## ENTRIES
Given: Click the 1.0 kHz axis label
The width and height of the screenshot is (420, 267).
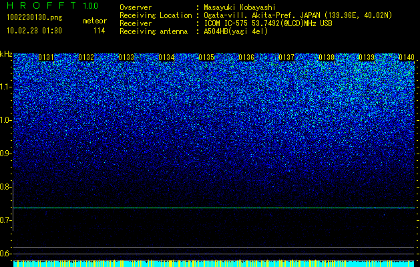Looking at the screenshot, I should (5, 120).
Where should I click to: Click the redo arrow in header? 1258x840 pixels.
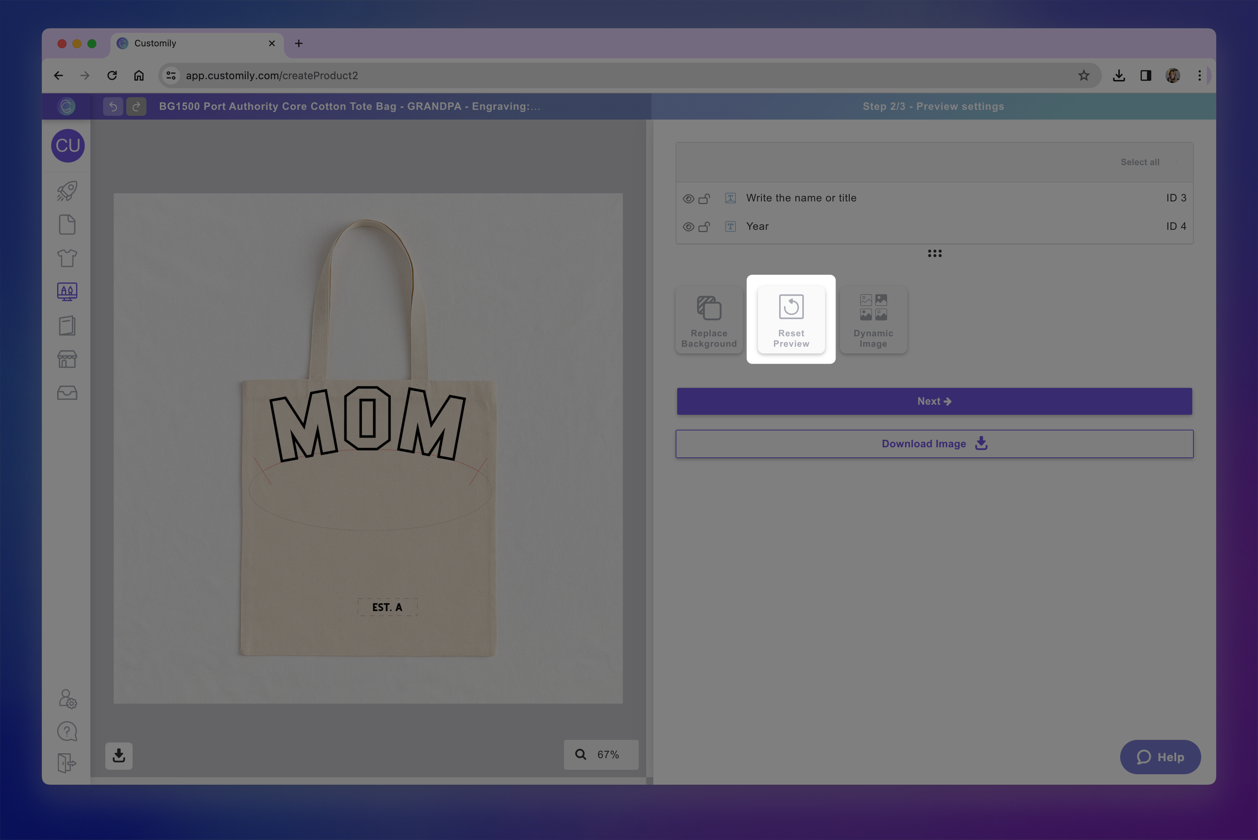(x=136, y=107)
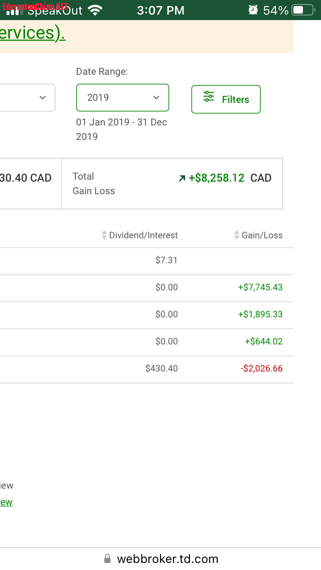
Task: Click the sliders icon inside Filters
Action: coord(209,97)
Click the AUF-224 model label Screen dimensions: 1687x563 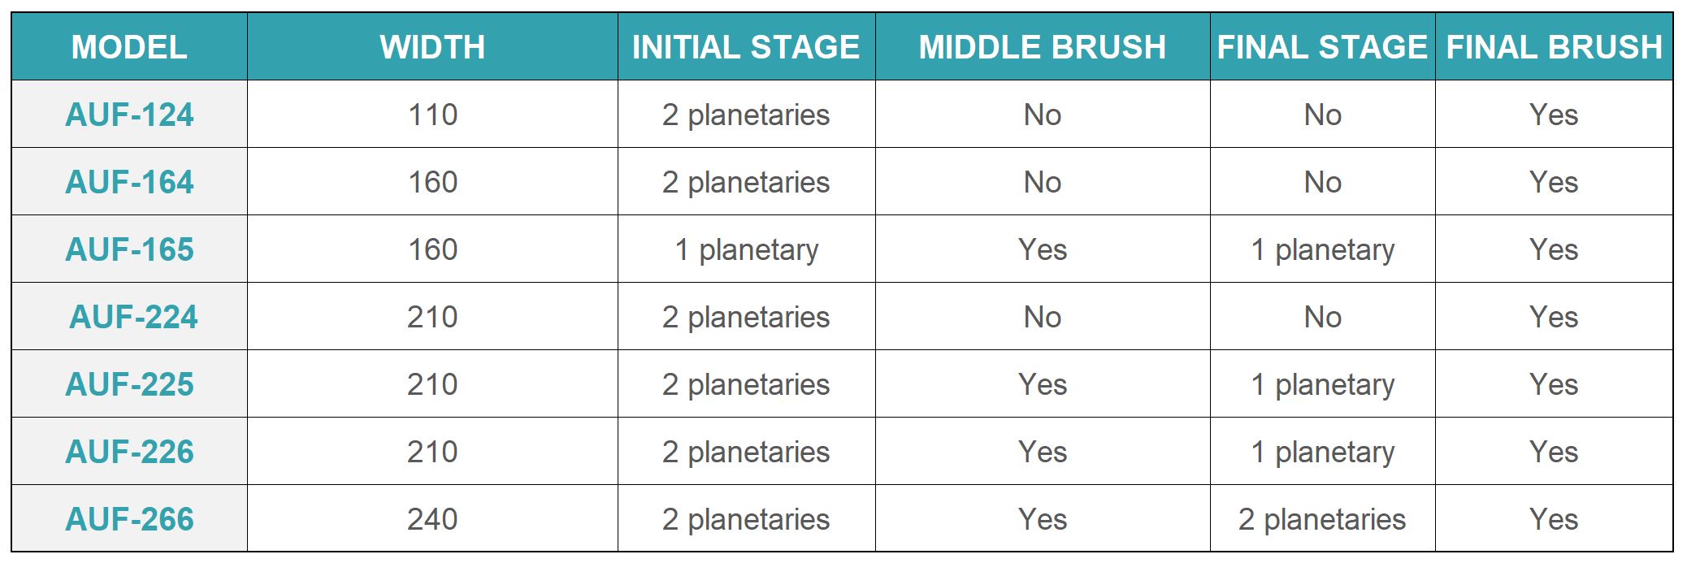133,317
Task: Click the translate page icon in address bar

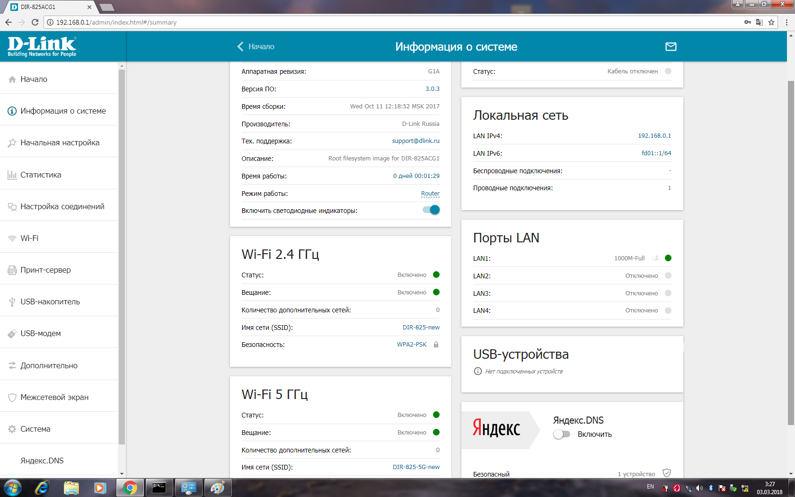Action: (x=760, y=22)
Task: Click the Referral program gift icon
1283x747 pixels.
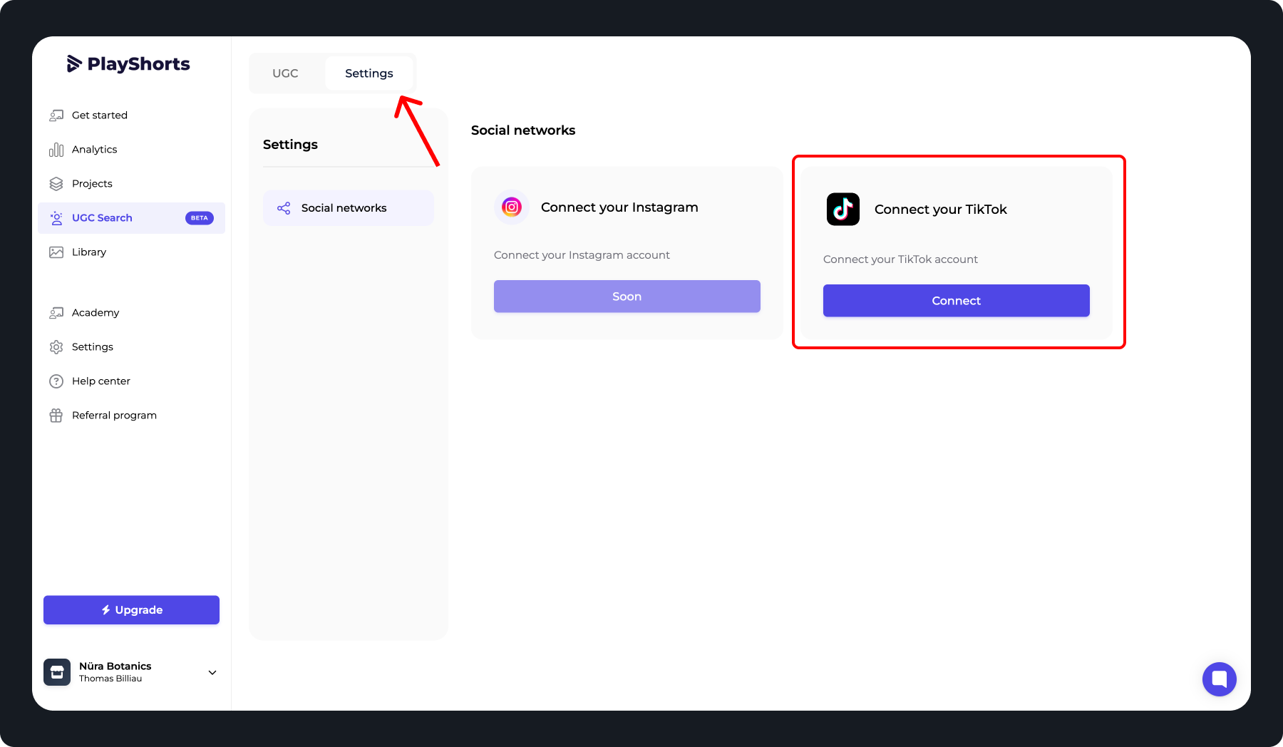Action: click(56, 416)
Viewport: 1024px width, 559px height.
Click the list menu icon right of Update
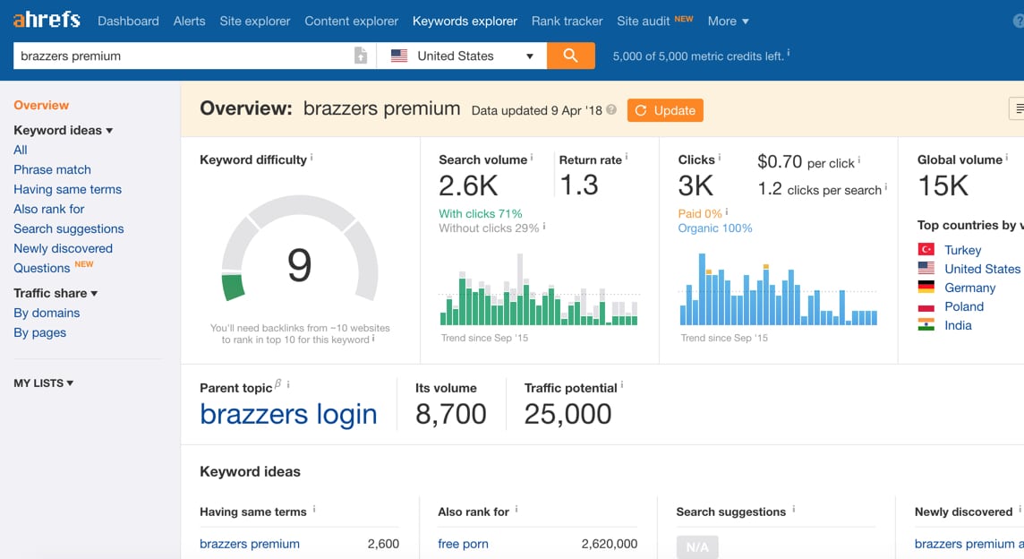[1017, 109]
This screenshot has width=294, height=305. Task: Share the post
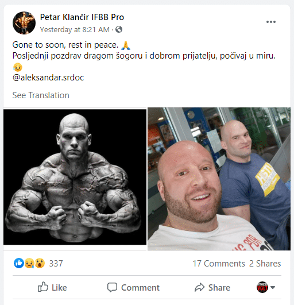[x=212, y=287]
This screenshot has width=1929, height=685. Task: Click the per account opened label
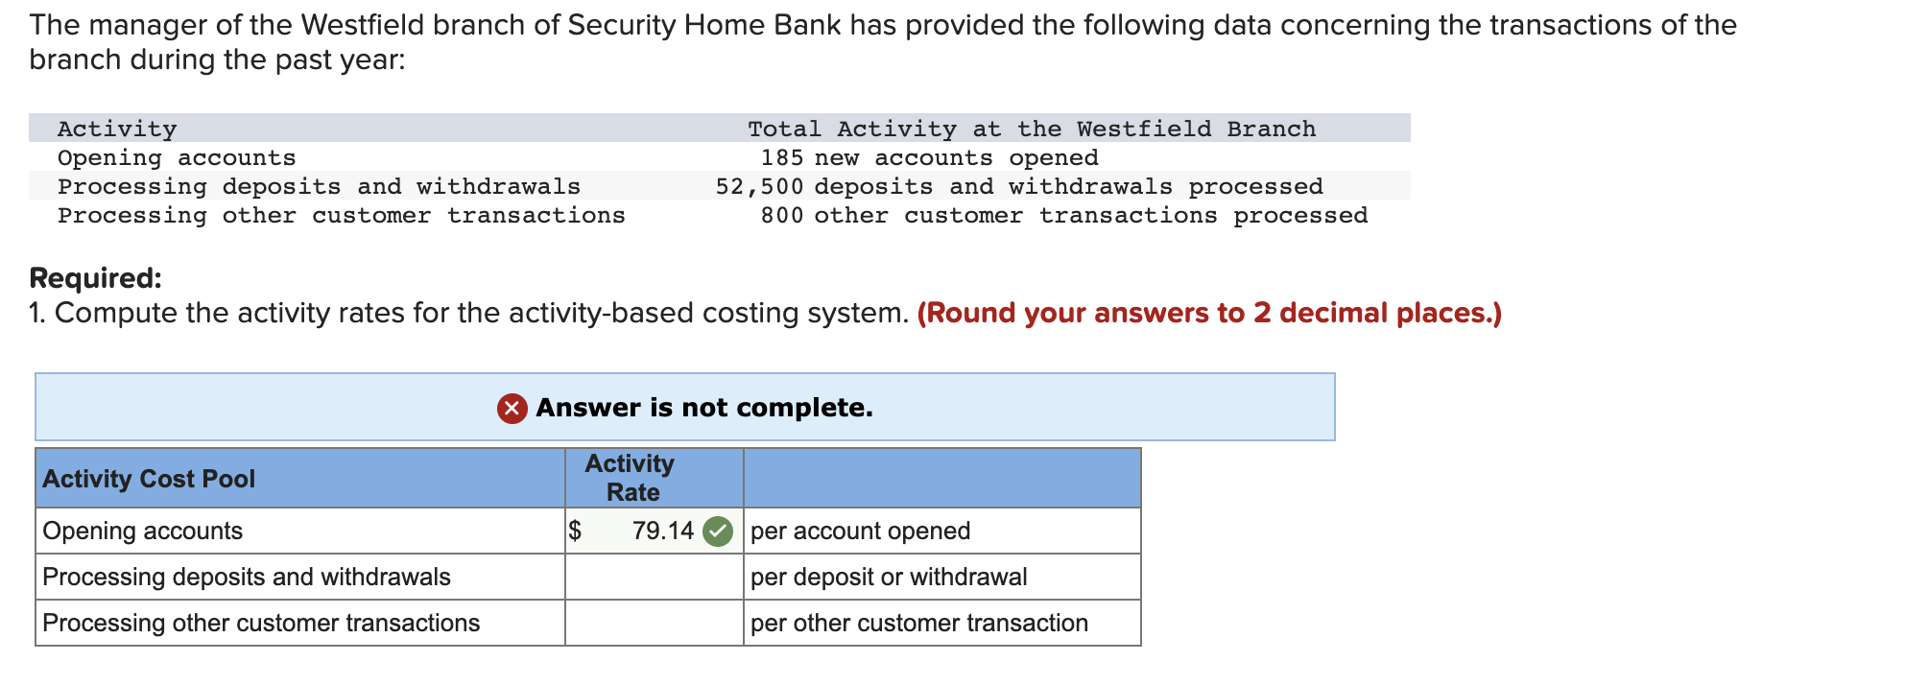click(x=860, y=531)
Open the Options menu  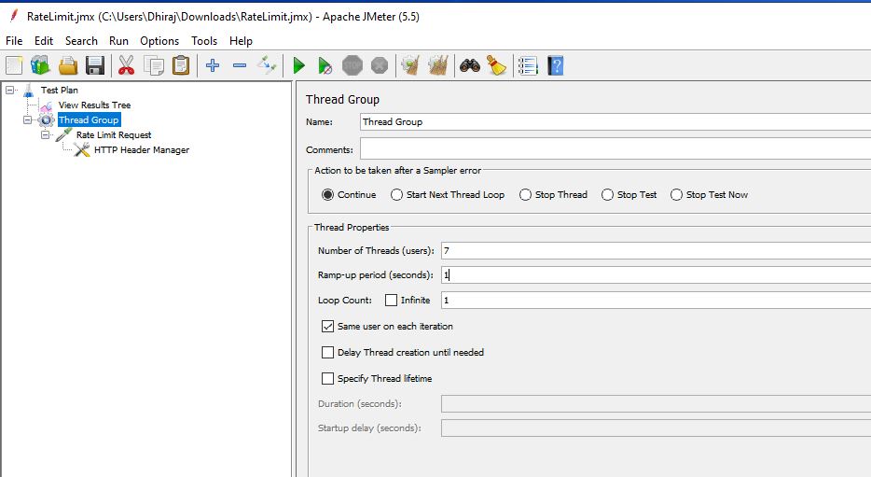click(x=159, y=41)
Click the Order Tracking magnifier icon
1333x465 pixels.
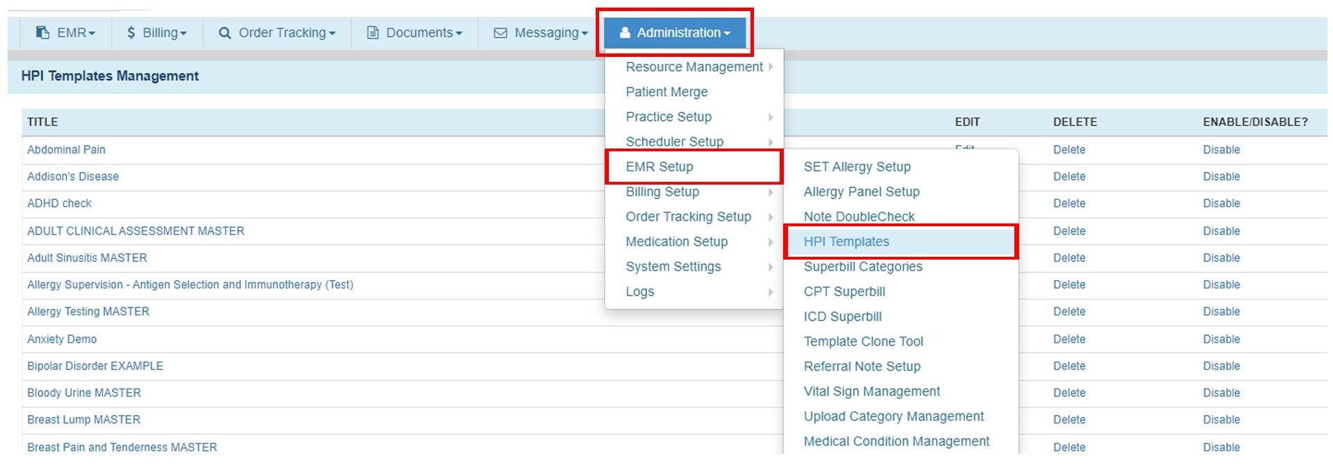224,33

## WHAT TO DO
Rewrite the listing starting at the beginning and ending at the line containing "Action: coord(209,97)", replacing "redo arrow" with "undo arrow" and changing nothing else. Leave the pictures out of your answer.

## FINAL RESULT
Given: Click the 1.0 kHz axis label
The width and height of the screenshot is (420, 267).
Looking at the screenshot, I should (5, 120).
Where should I click to: Click the undo arrow in header? 1258x840 pixels.
(x=136, y=107)
Task: Click the sliders icon inside Filters
Action: coord(209,97)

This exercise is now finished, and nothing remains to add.